• _Data supplied_

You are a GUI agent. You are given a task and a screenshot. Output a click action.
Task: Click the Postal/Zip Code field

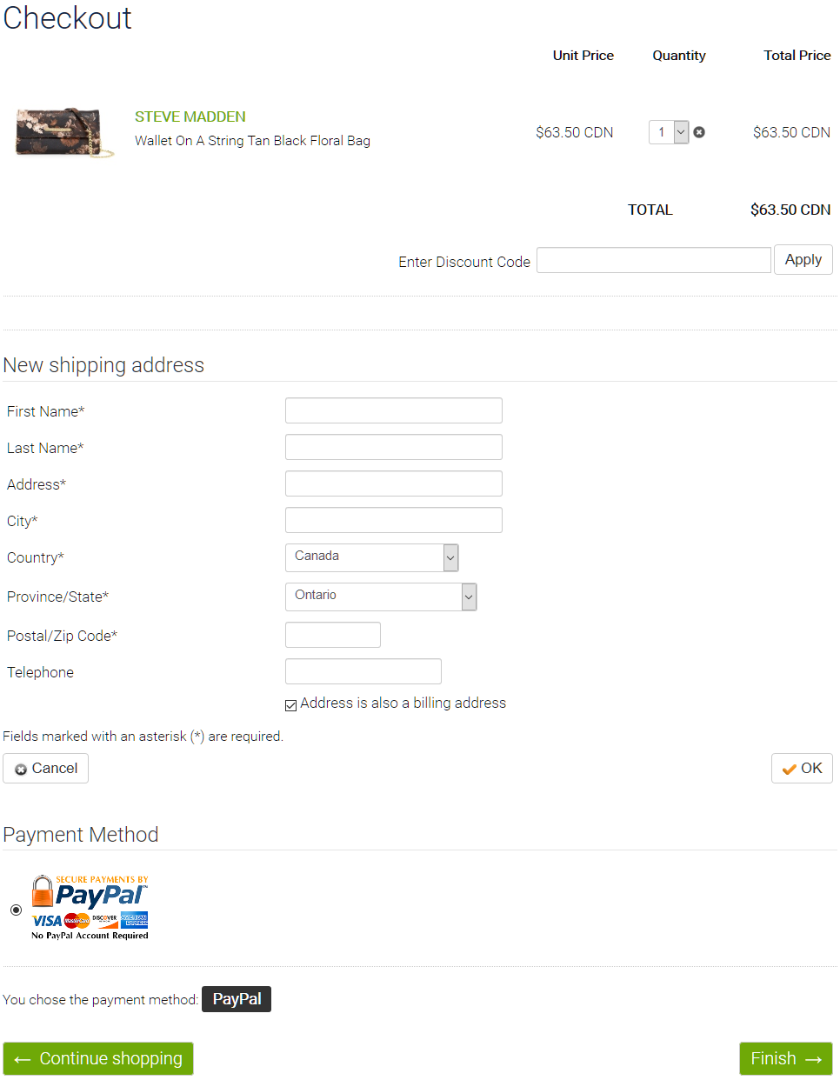[x=333, y=635]
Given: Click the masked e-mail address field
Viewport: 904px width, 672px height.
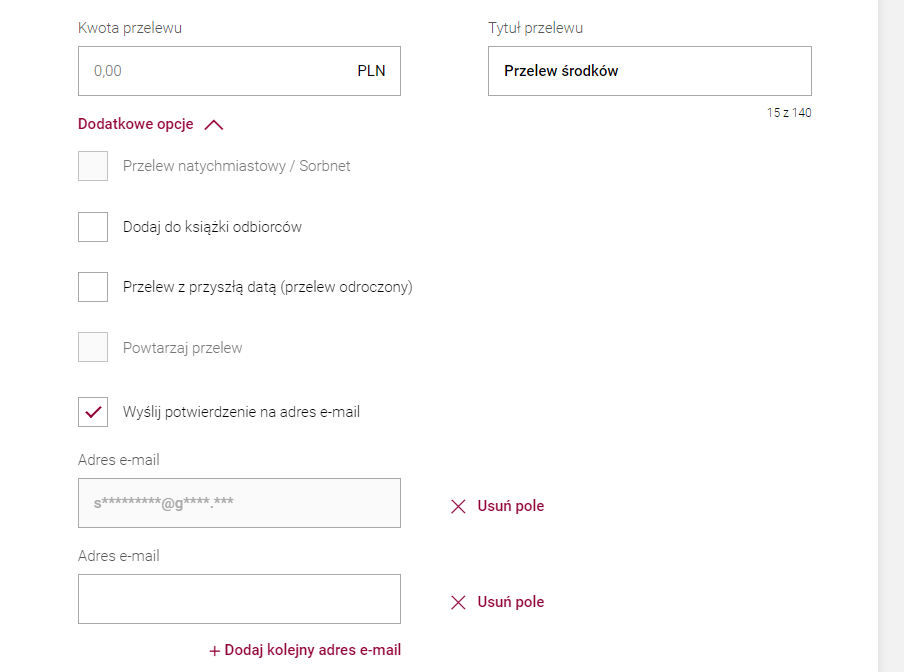Looking at the screenshot, I should (x=239, y=503).
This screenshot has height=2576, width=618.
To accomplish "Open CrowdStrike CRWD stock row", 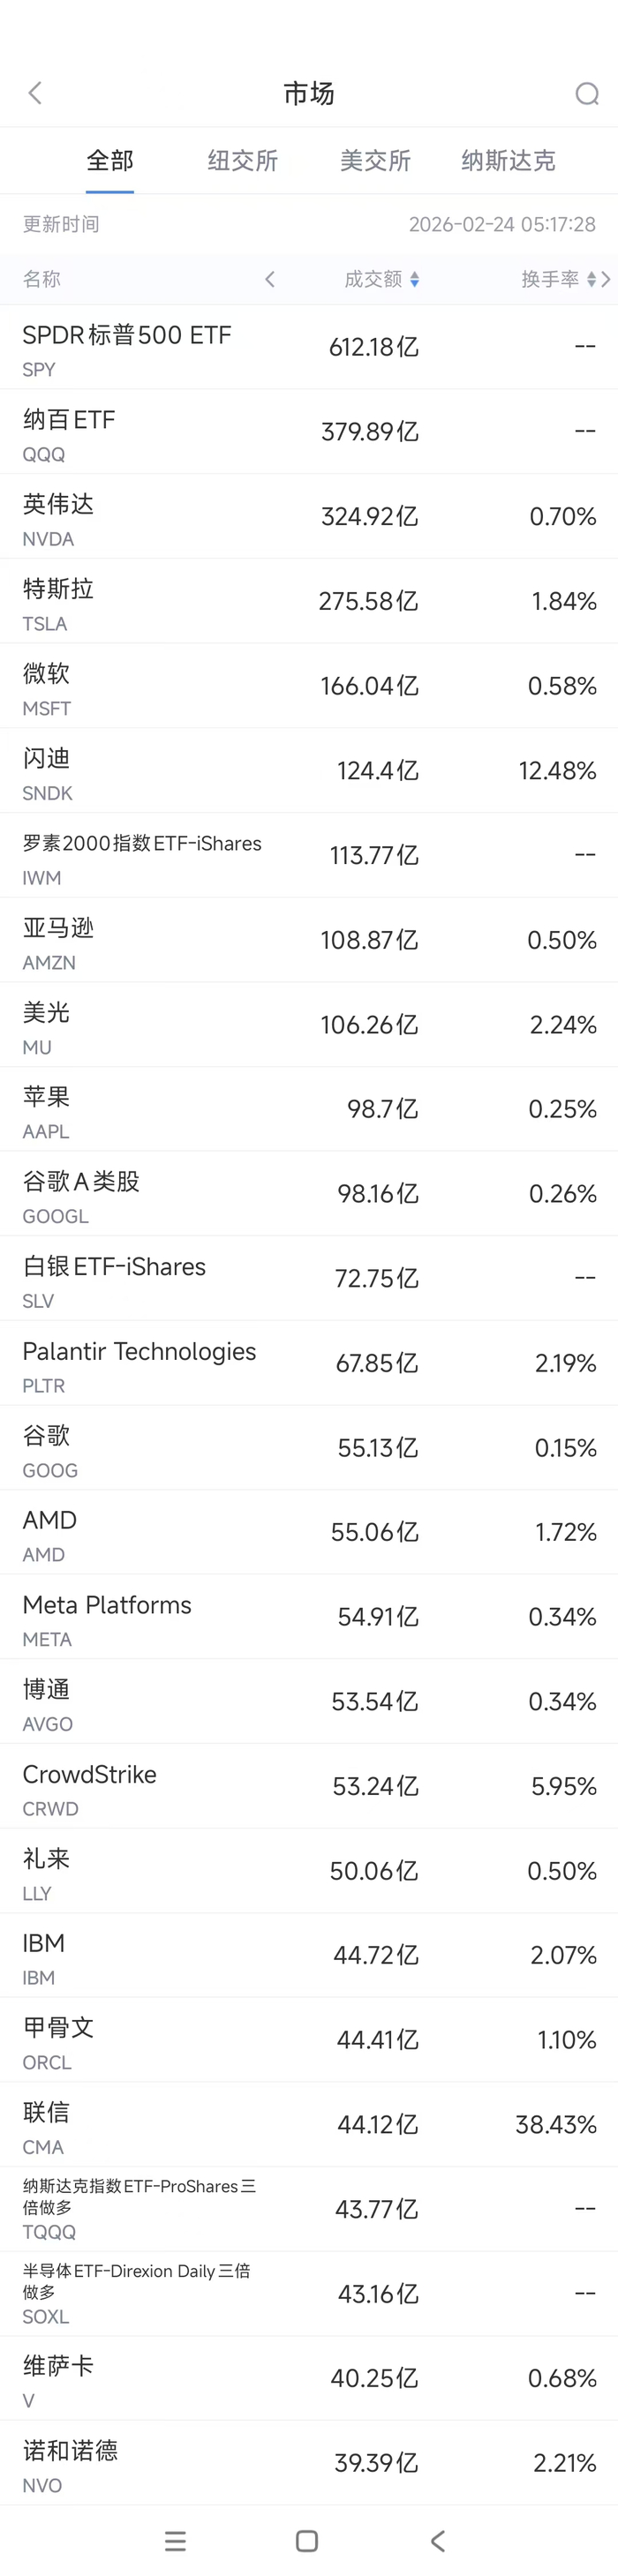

• _What to do_
Your copy should restate every record word for word and contain no pictures.

• _Output of the exercise_
You are a GUI agent. You are given a task and a screenshot. Output a click action.
Task: Click the Postal/Zip Code field

[x=333, y=635]
Given: Click the masked e-mail address field
Viewport: 904px width, 672px height.
Looking at the screenshot, I should (x=239, y=503).
This screenshot has height=2576, width=618.
To accomplish "Open CrowdStrike CRWD stock row", 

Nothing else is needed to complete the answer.